Effect the present death of Hamlet.

This brought together two separate phrases from the original text. In the second, “effect” was originally a noun “by letters congruing to that effect…”. The change here from noun to verb seemed a very Shakespearean transformation.

Scene 4.4 with the meeting between Hamlet and the Norwegian captain as well as Hamlet’s subsequent deliberations on the bloody folly of the Polish campaign, was completely cut as it related to the Norway subplot.

Ophelia demonstrated her disturbed state of mind before others commented on it (4.5). The large rectangle on the floor lit up. Ophelia walked into it and immediately stretched her whole body upwards, her hands extended above her, to the accompaniment of a disturbing electronic sound.

Her grasp was reminiscent of a drowning person reaching up for help, which perhaps foreshadowed her eventual fate.

As the sound fell silent, Ophelia crouched on her hands and knees, bent right over, in a corner of the rectangle as if scrutinising something on the ground. The invented character of Margaret watched over her outside the rectangle, which seemed to represent a separate space, Ophelia’s room or possibly the cell in which she was detained. If the space was a cell, then Ophelia’s initial gestures could have been her reaction to her incarceration.

Gertrude talked with Horatio, who spoke the Gentleman’s lines, describing Ophelia as “distract” and advising “Her mood will needs be pitied”. Gertrude was disturbed at Ophelia’s condition and turned to Margaret (not Horatio) to ask a plaintive “What would she have?” to which Margaret replied with a dismissive shake of the head as she turned away, indicating that Ophelia was past cure.

Horatio continued with a description of Ophelia’s disturbed condition brought on by her mother’s death.

Instead of Horatio saying of Ophelia “Let her enter”, Gertrude spoke this line in an altered form “Let [her] me come in”. She stepped over the outline of the illuminated rectangle to be with Ophelia.

Ophelia rose from her crouch to ask Gertrude “Where is the beauteous majesty of Denmark?” before launching, not into “How should I your true love know?”, but another instance of Bowie’s Lady Grinning Soul.
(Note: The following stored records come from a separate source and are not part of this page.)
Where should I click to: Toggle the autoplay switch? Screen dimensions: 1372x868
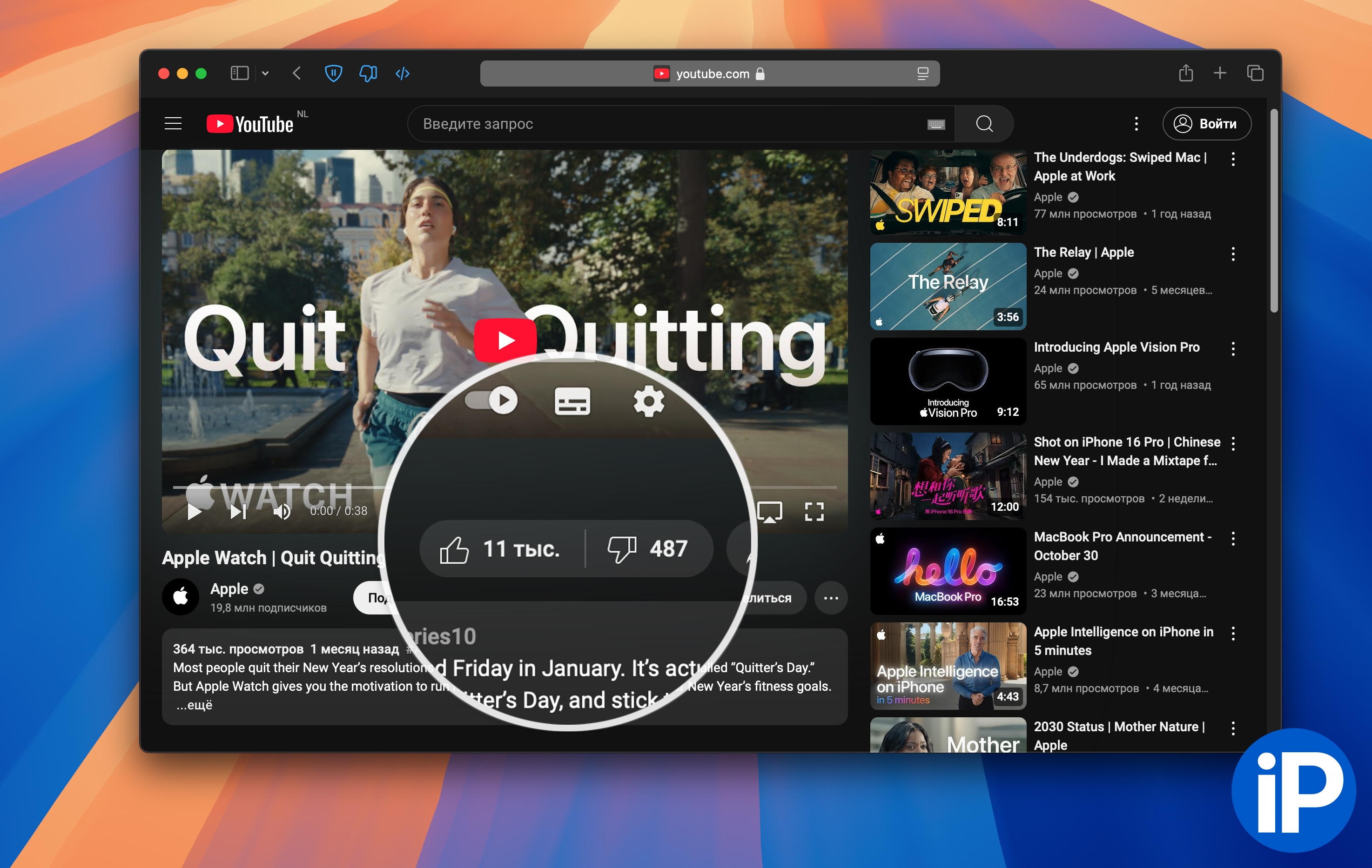[491, 401]
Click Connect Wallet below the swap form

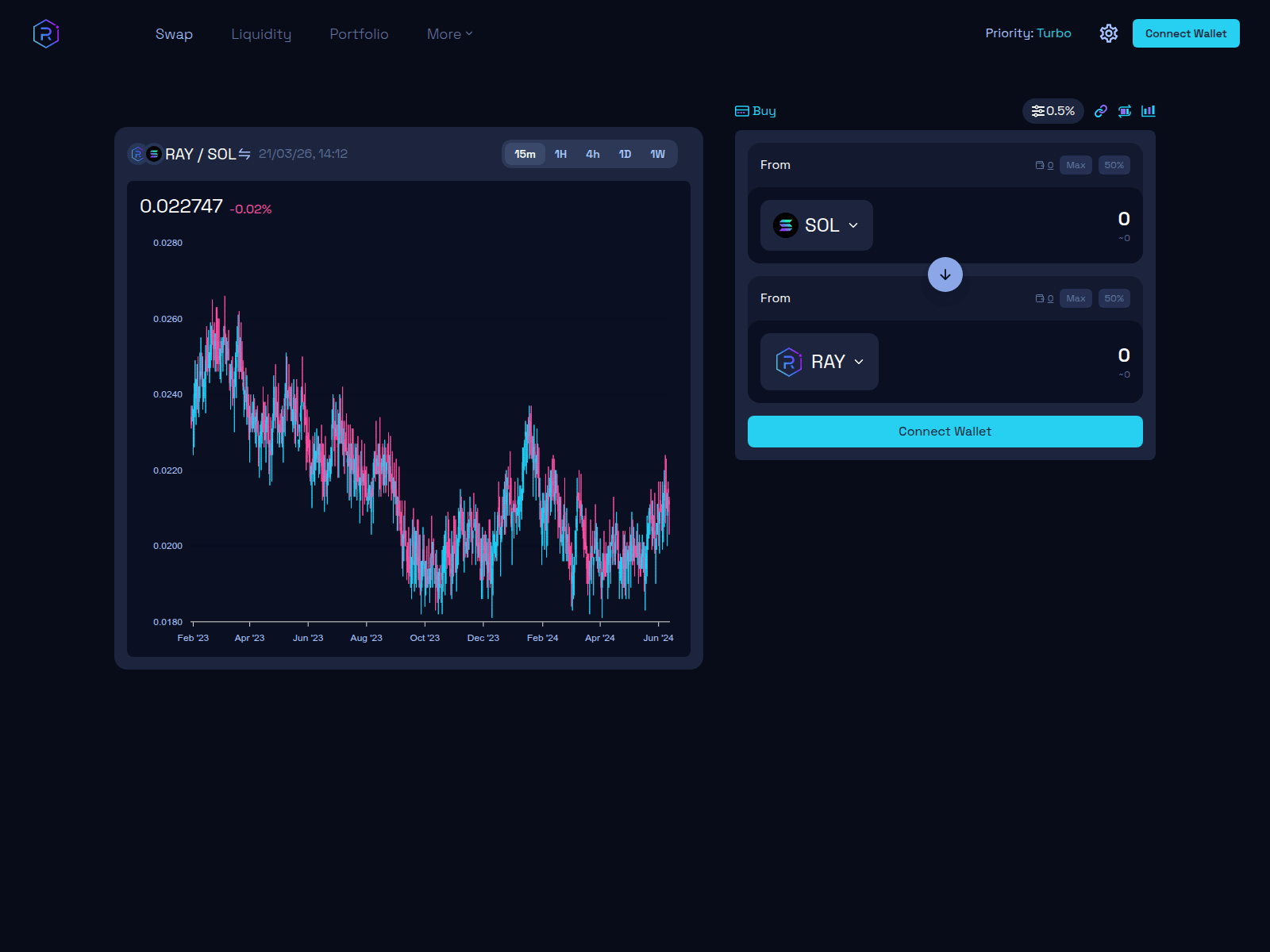(x=945, y=431)
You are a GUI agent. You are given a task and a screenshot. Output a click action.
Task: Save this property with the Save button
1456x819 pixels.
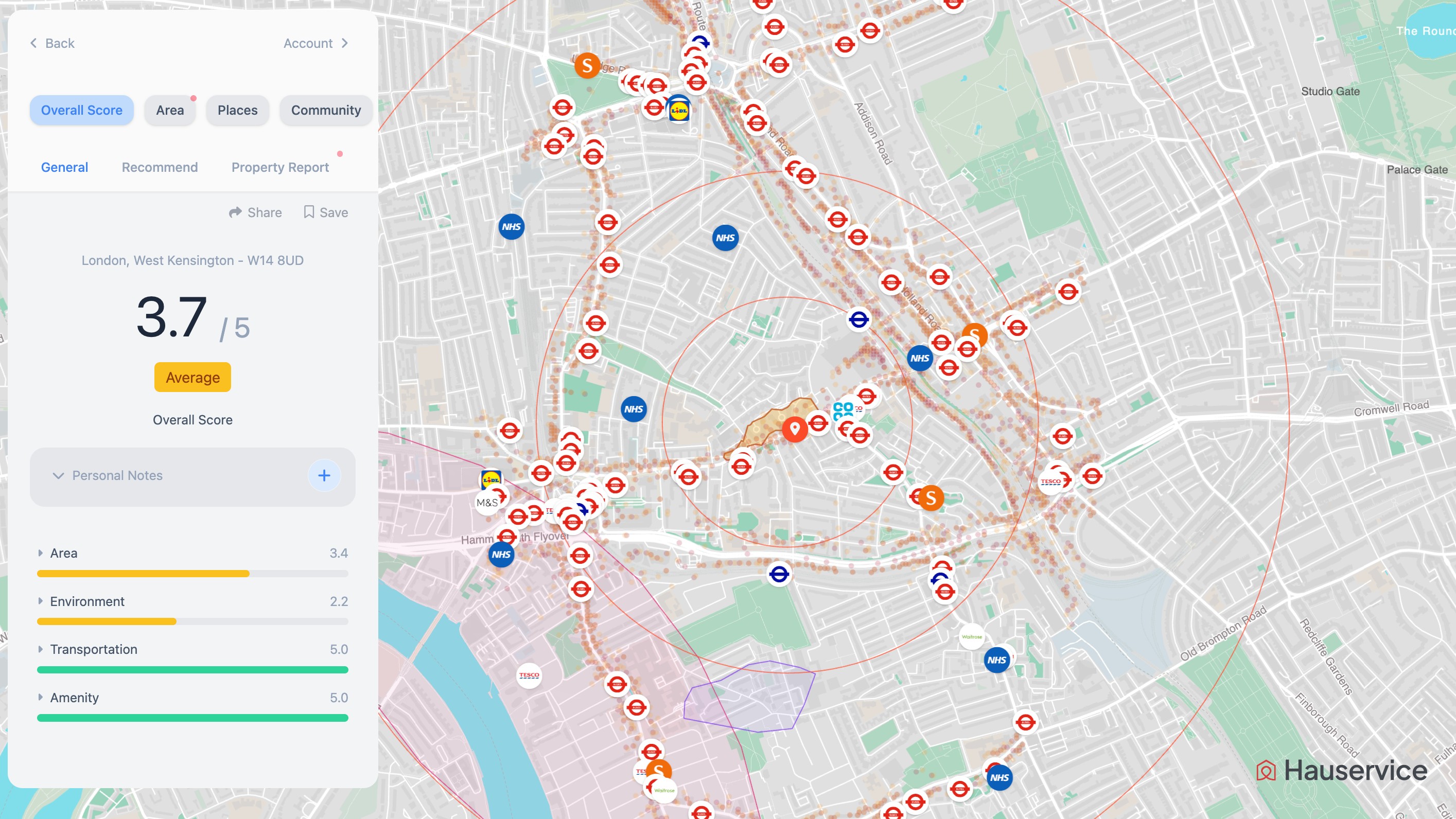(x=325, y=212)
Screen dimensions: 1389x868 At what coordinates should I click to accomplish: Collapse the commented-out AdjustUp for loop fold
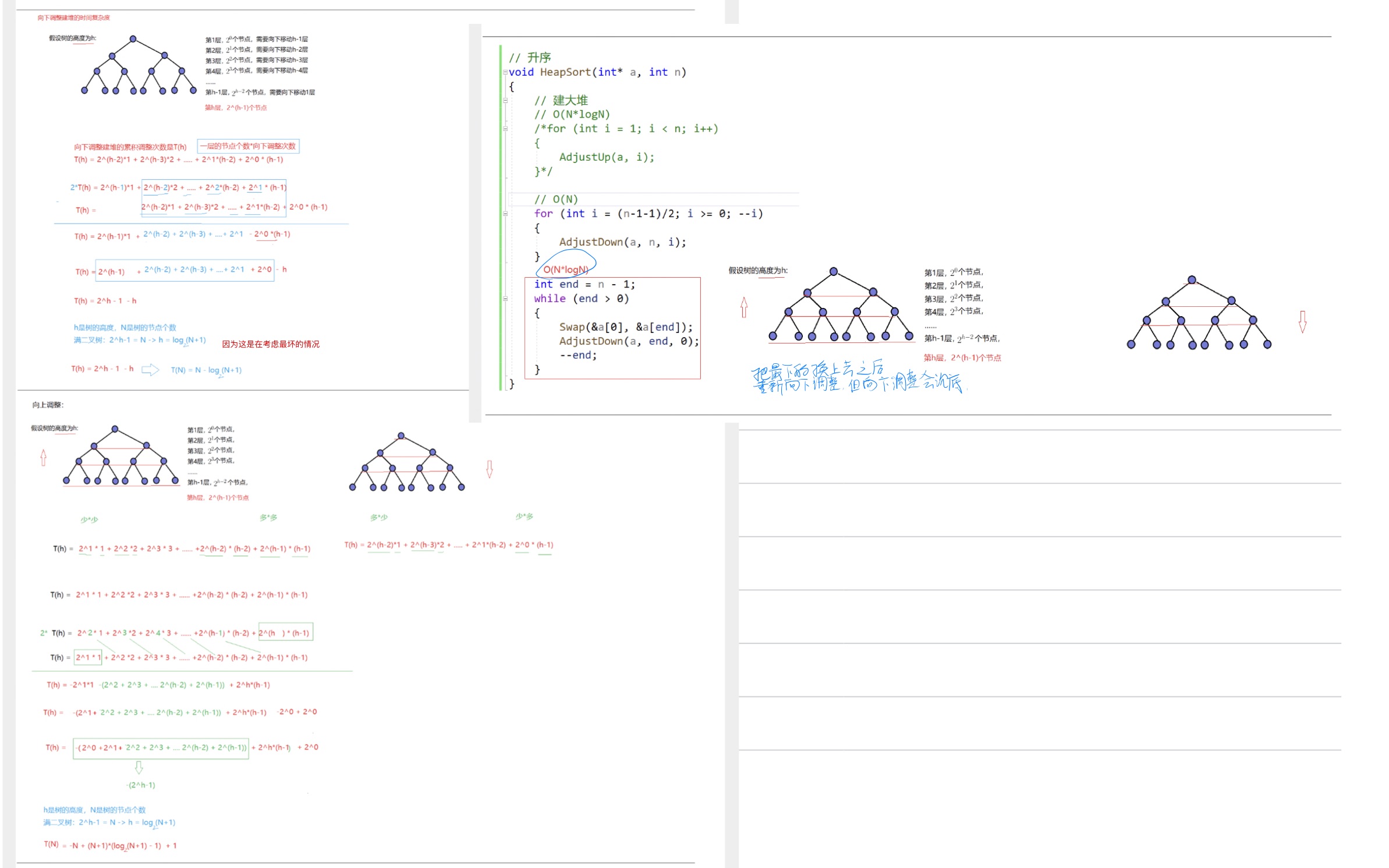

She continued with the text’s “He is dead and gone” as she tore off her cardigan, an action performed with difficulty as her arms seemed to flail around of their own accord as she sang frantically.

Claudius approached and she moved close to him in respectful stillness, offering a polite “God dil’d you” before telling him in all seriousness that “the owl was a baker’s daughter”.

She began to sing the Valentine’s Day song and started stripping off the rest of her clothes, down to her bra and panties, arranging the discarded garments in a pattern on the floor. This foreshadowed the piles of clothes that would later form her grave. Scars were visible on her stomach that were indicative of self-harming.

As she sang “Young men will do’t if they come to it…” she embraced Margaret, rubbed herself lasciviously against her and kissed her.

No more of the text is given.